Dataset entries:
-*-
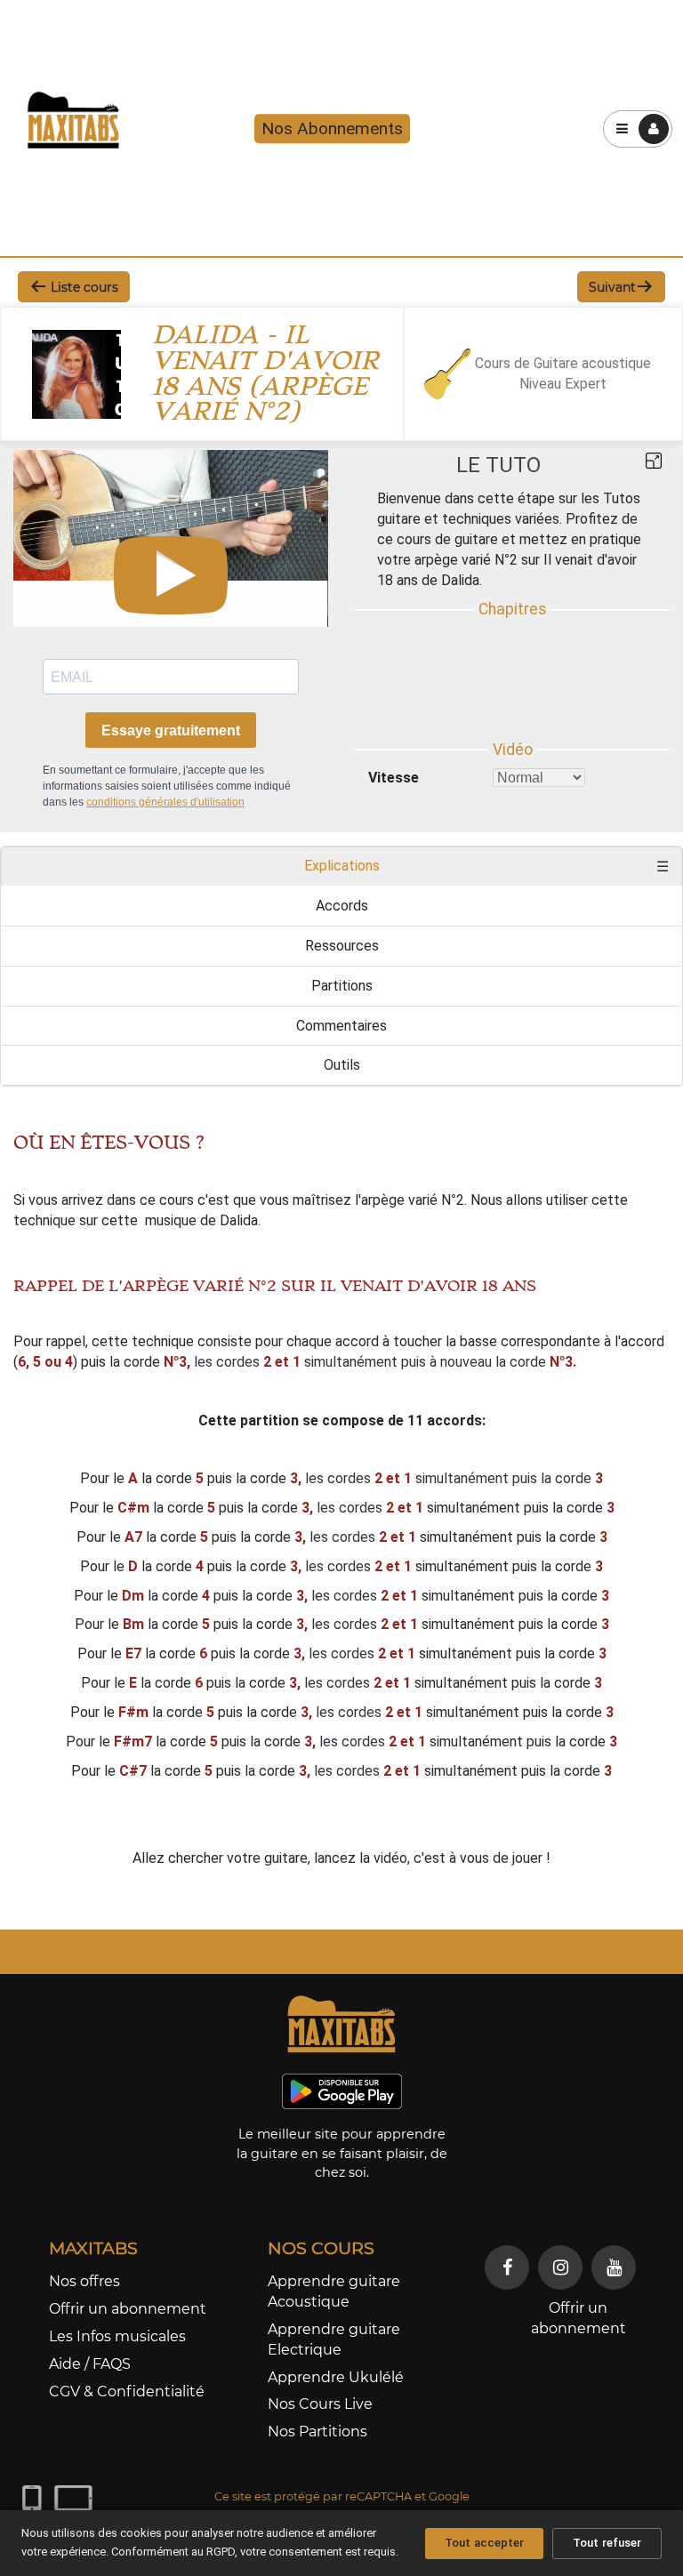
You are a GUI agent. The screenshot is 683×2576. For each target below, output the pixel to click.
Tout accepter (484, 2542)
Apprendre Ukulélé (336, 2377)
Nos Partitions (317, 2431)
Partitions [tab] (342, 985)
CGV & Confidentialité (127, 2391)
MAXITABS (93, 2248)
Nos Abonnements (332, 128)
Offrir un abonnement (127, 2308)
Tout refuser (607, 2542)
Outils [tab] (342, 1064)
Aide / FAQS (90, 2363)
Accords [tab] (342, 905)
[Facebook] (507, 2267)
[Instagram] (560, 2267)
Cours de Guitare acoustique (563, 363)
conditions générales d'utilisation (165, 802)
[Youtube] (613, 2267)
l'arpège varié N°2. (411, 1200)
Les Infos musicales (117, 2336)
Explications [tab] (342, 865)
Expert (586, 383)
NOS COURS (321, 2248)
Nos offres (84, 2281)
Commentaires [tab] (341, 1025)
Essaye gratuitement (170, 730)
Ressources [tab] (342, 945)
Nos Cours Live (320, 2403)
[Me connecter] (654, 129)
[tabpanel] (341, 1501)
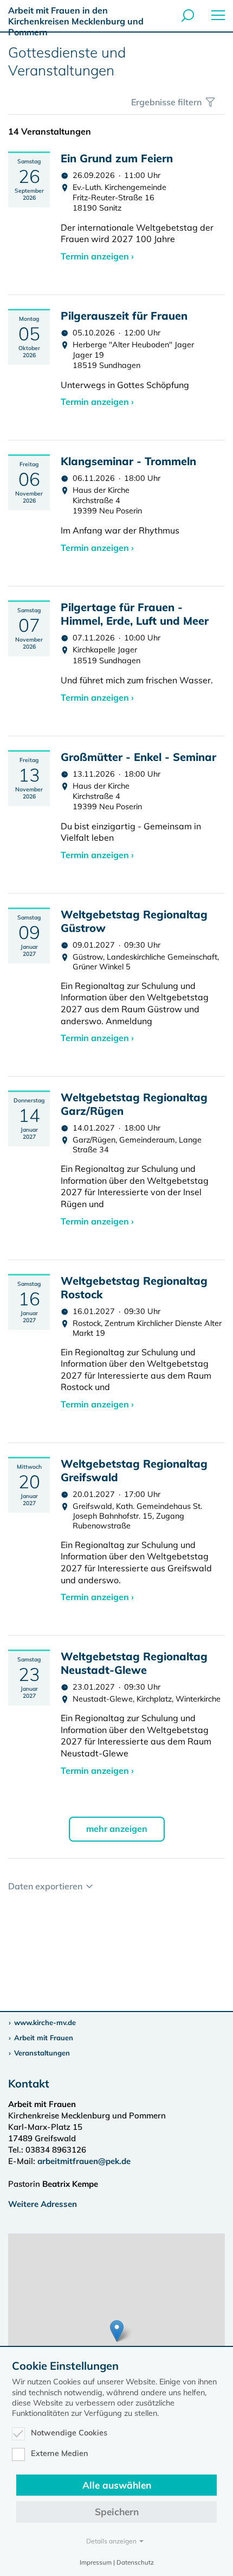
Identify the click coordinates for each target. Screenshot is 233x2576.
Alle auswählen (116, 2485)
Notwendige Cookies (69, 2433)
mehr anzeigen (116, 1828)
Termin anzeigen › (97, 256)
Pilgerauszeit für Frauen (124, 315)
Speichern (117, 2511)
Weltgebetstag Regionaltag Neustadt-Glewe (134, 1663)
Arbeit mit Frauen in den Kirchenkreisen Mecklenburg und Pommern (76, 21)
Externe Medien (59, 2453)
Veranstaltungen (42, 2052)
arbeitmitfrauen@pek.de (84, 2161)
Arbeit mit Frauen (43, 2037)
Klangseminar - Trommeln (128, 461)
-*-
Each line above from the one containing "conditions générales d'utilisation (165, 802)" through the one containing "mehr anzeigen (116, 1828)" is to be returned verbatim. Nothing else, and no pictures.

conditions générales d'utilisation (165, 802)
[Youtube] (613, 2267)
l'arpège varié N°2. (411, 1200)
Les Infos musicales (117, 2336)
Explications [tab] (342, 865)
Expert (586, 383)
NOS COURS (321, 2248)
Nos offres (84, 2281)
Commentaires [tab] (341, 1025)
Essaye gratuitement (170, 730)
Ressources [tab] (342, 945)
Nos Cours Live (320, 2403)
[Me connecter] (654, 129)
[tabpanel] (341, 1501)
Identify the click coordinates for each target. Screenshot is 233x2576.
Alle auswählen (116, 2485)
Notwendige Cookies (69, 2433)
mehr anzeigen (116, 1828)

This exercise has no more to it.